Running out of memory unreliably

mld284 · December 11, 2017, 9:56pm

Hi Pytorch,
I’m trying to train a sequence to sequence VAE, and I keep running out of memory at strange times. Is there any profiling or could there be a reason for this? My sense is that the amount of memory used would scale linearly with the length of the sequence (I have a batch size of one). After i generate my new sequence S’ (of size n x d), I create a pairwise distance matrix of size n x n, but after a few minibatches I run out of memory doing this. I have 16GB of VRAM, but whats more, It routinely seems to fail on sequences that are shorter than previous sequences which ran successfully. Going over my logs it did not run out of memory on a sequence of 1632x1632 but did just fail on a sequence of 1504x1504. What, if anything, could be going on here? I’m happy to provide more details of my implementation if that would help, but it is a straightforward VAE whose encoders and decoders are both based on LSTMs.
Is there a best practice for this sort of thing, managing GPU memory? I guess it’s leaking GPU memory somehow, or something else strange is afoot. Is anyone aware of a profiling tool for this sort of thing? Or am I making a mistake elsewhere?

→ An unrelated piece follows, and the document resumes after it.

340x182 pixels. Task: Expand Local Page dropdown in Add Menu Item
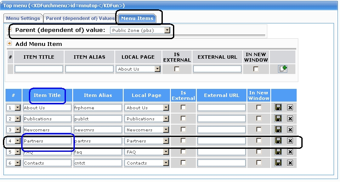[157, 69]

smth · December 12, 2017, 3:32am

without looking at code it’s hard to tell if there’s a silly bug. The most common such error is if you are summing the loss across timesteps, like this:

for epoch in range(epocs):
    for ... in dataset:
        err = criterion(model(input), target)
        loss += err  #### WRONG, it holds onto the entire graph that `err` was computed from
        loss += err.data[0]  #### CORRECT, just gets the loss' scalar value
        print(loss)
        ...

mld284 · December 19, 2017, 6:29pm

Thanks for the help. I can’t say for sure what was going on but it may have been due to how I had my module set up (i also rebuilt from the latest source and updated cudnn). Basically I had a VAE with submodules encoder and decoder, and the VAE did the reparameterizing stuff and took care of other training boilerplate. After I moved everything to one monolithic module it seems to not be leaking memory anymore.
Or, the memory is ballooning but at a smaller rate, so that I can actually get through an epoch.